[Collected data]
○ ○ ○ ○ ○ ○ ○

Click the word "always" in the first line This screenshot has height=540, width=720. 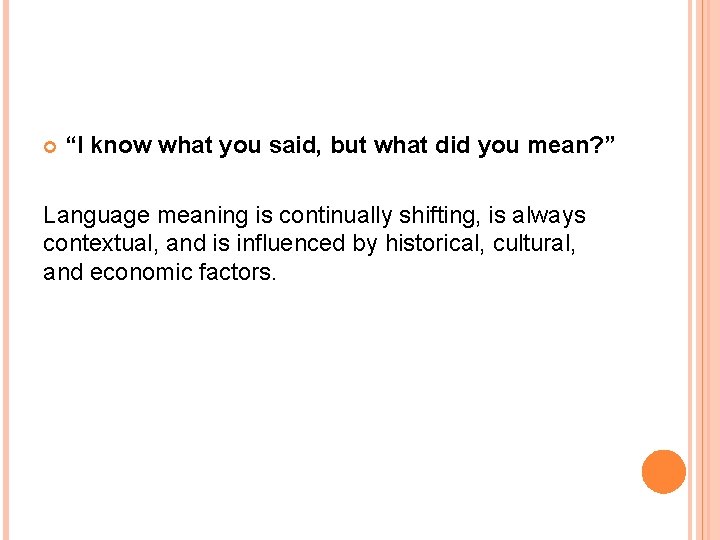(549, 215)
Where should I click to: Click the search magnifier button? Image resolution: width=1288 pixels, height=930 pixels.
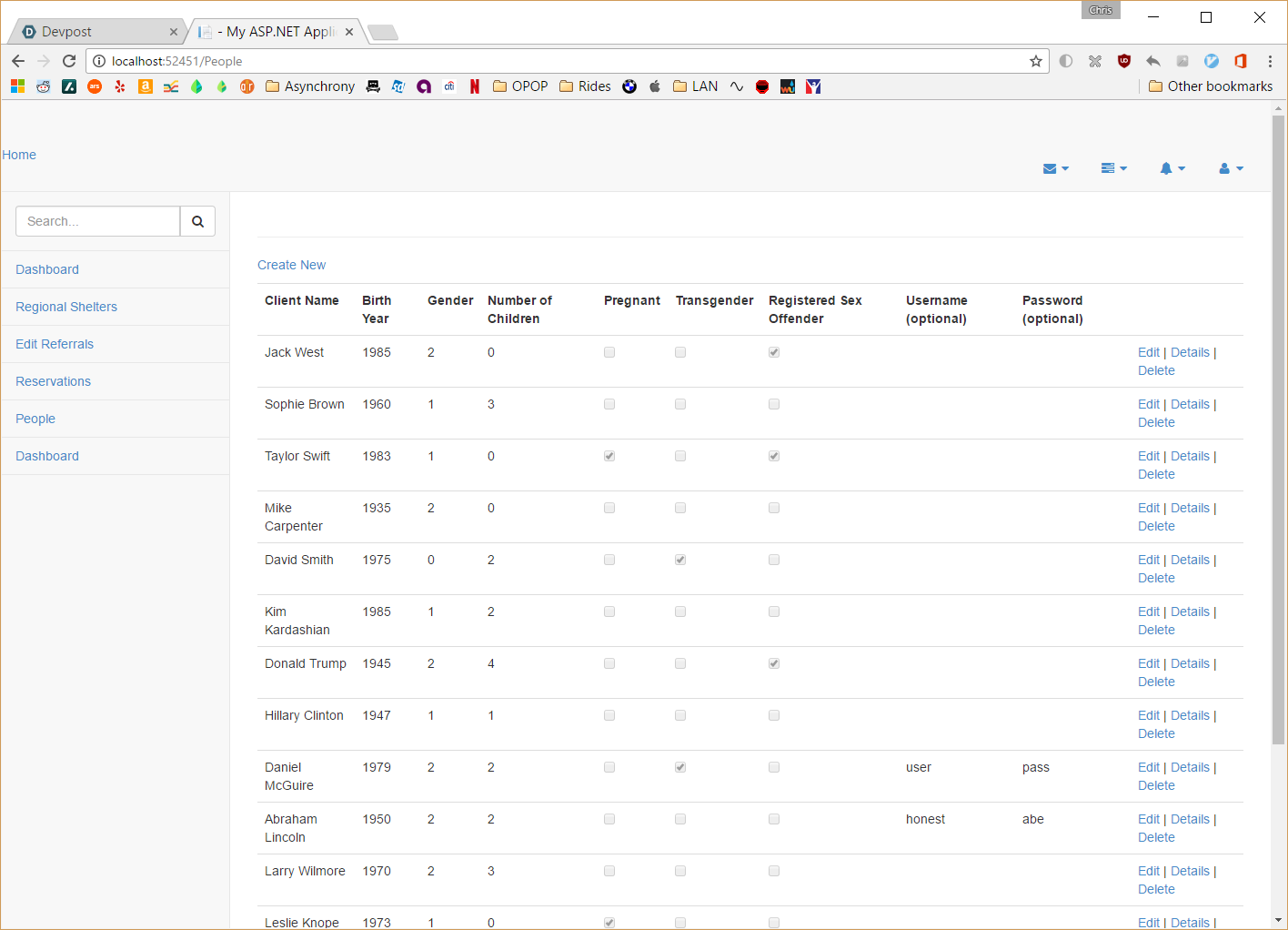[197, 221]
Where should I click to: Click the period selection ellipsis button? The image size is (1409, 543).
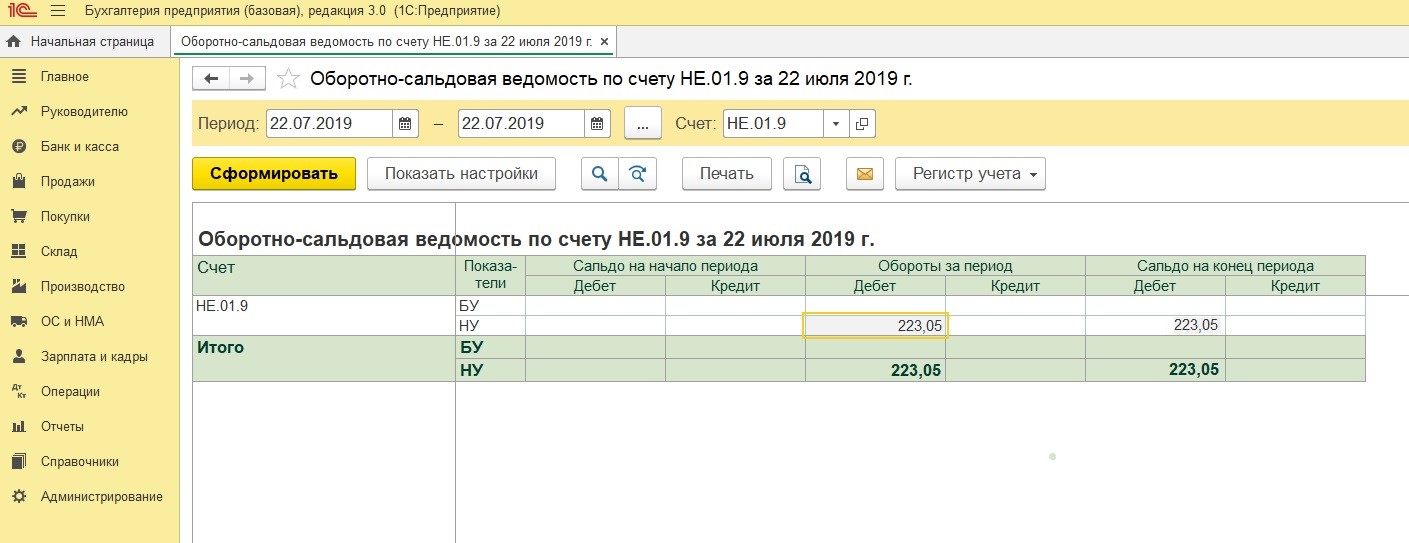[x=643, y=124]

○ ○ ○ ○ ○ ○ ○

Your answer must be the lines from the line containing "Where should I click to: Click the search" through the final line of the data, written out exactly, both ends included and pictures left out.

Where should I click to: Click the search magnifier button? Image resolution: width=1288 pixels, height=930 pixels.
[197, 221]
Where should I click to: Click the period selection ellipsis button? The image size is (1409, 543).
[x=643, y=124]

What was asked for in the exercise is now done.